In Spite of Ourselves: Mini Quilt from a Dark and Bright Place

In Spite of Ourselves: Mini Quilt from a Dark and Bright Place

In Spite of Ourselves

This little quilt started from a dark place. In 2024, I graduated, became a mom of two boys, and went from living twelve hours away from home to fifteen. Tom and I had already been homesick for years, and now we were even farther away from Tennessee—my parents, the hills, the feeling of belonging. And because I love to make things harder on myself, I decided to go off my antidepressant for the first time since 2017. 😅

Winter came, and it hit me like a brick. I’ve always been SAD in the winter because of SAD (seasonal affective disorder), but this time it was worse. I was lonely, postpartum, exhausted, and missing home. I just wanted Tennessee—the cold mornings, the colors, my parents, our log cabin. It was hard to find signs of life outside of work.

But like my parents always taught me, I picked myself up, dusted myself off, and pulled myself out of the shadows. In spite of myself.

The Making

This was my first-ever project in EQ8. The design is based on a photo taken in Fall Branch, Tennessee—where my parents’ log cabin sits. I turned it into a mini quilt as a gift for them.

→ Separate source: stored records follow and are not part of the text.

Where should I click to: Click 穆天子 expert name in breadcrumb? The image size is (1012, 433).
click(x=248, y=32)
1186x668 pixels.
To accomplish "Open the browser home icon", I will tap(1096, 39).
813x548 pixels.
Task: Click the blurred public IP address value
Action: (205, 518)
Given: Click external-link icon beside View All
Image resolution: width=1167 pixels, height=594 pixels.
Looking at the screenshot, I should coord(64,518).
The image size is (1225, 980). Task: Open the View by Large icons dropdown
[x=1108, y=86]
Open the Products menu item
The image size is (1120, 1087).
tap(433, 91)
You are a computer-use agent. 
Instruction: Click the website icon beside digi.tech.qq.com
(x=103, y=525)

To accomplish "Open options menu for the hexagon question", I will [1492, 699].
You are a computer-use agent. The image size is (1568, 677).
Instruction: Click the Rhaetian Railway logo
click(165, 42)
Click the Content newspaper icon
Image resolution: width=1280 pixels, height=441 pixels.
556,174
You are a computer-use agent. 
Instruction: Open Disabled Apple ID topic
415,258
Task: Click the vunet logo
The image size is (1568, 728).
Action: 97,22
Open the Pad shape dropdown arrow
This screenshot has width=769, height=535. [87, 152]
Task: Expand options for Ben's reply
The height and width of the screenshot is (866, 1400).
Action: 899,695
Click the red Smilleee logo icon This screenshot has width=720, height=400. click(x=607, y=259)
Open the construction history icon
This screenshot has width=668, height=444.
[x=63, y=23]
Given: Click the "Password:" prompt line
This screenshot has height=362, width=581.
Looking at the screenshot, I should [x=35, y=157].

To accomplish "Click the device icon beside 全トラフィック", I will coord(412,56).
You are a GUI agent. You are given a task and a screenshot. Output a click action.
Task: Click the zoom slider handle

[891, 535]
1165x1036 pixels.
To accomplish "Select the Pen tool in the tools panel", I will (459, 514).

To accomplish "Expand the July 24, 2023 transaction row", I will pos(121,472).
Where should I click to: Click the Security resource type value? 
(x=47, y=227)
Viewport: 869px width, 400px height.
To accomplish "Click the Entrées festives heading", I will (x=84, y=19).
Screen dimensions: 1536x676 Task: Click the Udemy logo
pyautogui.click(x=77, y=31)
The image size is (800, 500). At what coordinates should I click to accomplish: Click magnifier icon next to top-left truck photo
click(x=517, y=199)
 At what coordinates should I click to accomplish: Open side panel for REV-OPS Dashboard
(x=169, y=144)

My FPP skills were limited at the time, but even with my baby-level design abilities, I was determined. 🥹 The sewing took a long time, but what took what it felt like even longer was ripping out all those foundation papers at the end. Tom—who always says that part is “so satisfying”—would like to officially redact that statement after this project 🤣. His video game friends now know: if Tom ever doesn’t log in at night, it’s probably because he’s been drafted into paper-ripping duty. #artquiltlife

Technically, this project was a big leap forward for me. It was the first time I felt like I was designing art, not just making something pretty. I learned to build my own patterns, even if that meant dividing the design into awkward little blocks, even if half my seams didn’t quite line up. It was still progress.

The Meaning

The truth is, this quilt was about more than learning software or sewing technique. It was about coming back to myself. When I finally went back on my meds and started to feel clear again, I channeled that energy into this piece—a gift for the two people who’ve always modeled what it looks like to keep going, even when things get hard.

The difficulties of my parents’ lives aren’t mine to tell, but I’ve seen them fight, break, rebuild, and choose each other again and again. In spite of it all. That kind of resilience sits deep in my bones. It’s what brought me back to life while I pieced this together.

We’re probably never moving back home. But the home I grew up in—those Tennessee hills, that log cabin light—lives inside me. This quilt became a way to hold it. To stitch my parents’ love and their fight into something tangible.

It’s bright because of my bright memories. It’s complex because life is. It’s imperfect because so are we.

The Backing Story

I didn’t need to make a cool backing—it’s going to hang on the wall—but I wanted it to mean something. So I took scraps from the front, cut them into 2.5” squares, and made mini log cabin blocks for each of us who came from Mom and Dad’s love.

There are twelve of us right now: five by birth, three by marriage, and four grandchildren. That number will change someday, but this quilt captures us as we are in this moment. 

I thought I’d assign each of us to a block in order, but then the “happy” people ended up with the darkest colors 🤣. I gave up labeling and just mumbled through who was who when I showed it to my parents. Everyone has a block somewhere. Choose your own—it’s fine 🤣🤣🤣.

Home, Carried Forward

Designing this mini quilt reminded me that even when I’m far from home, I can still carry home with me. My parents taught me how to fight back, how to keep going. That same Tennessee light that fills their house lives in me, too.

Winter always concludes. The fog always lifts. And when it does, there’s always color. There’s always something bright waiting to be sewn together again.

Artist Statement

This bright little quilt began in a dark season. Homesickness, postpartum rage, and off my meds for the first time in years. But like my parents always have, I fought back. In Spite of Ourselves is about finding color through the fog, about home as both memory and inheritance. The Tennessee light still lives in me; I will carry it with me wherever I go. Despite everything, we’re on a rainbow.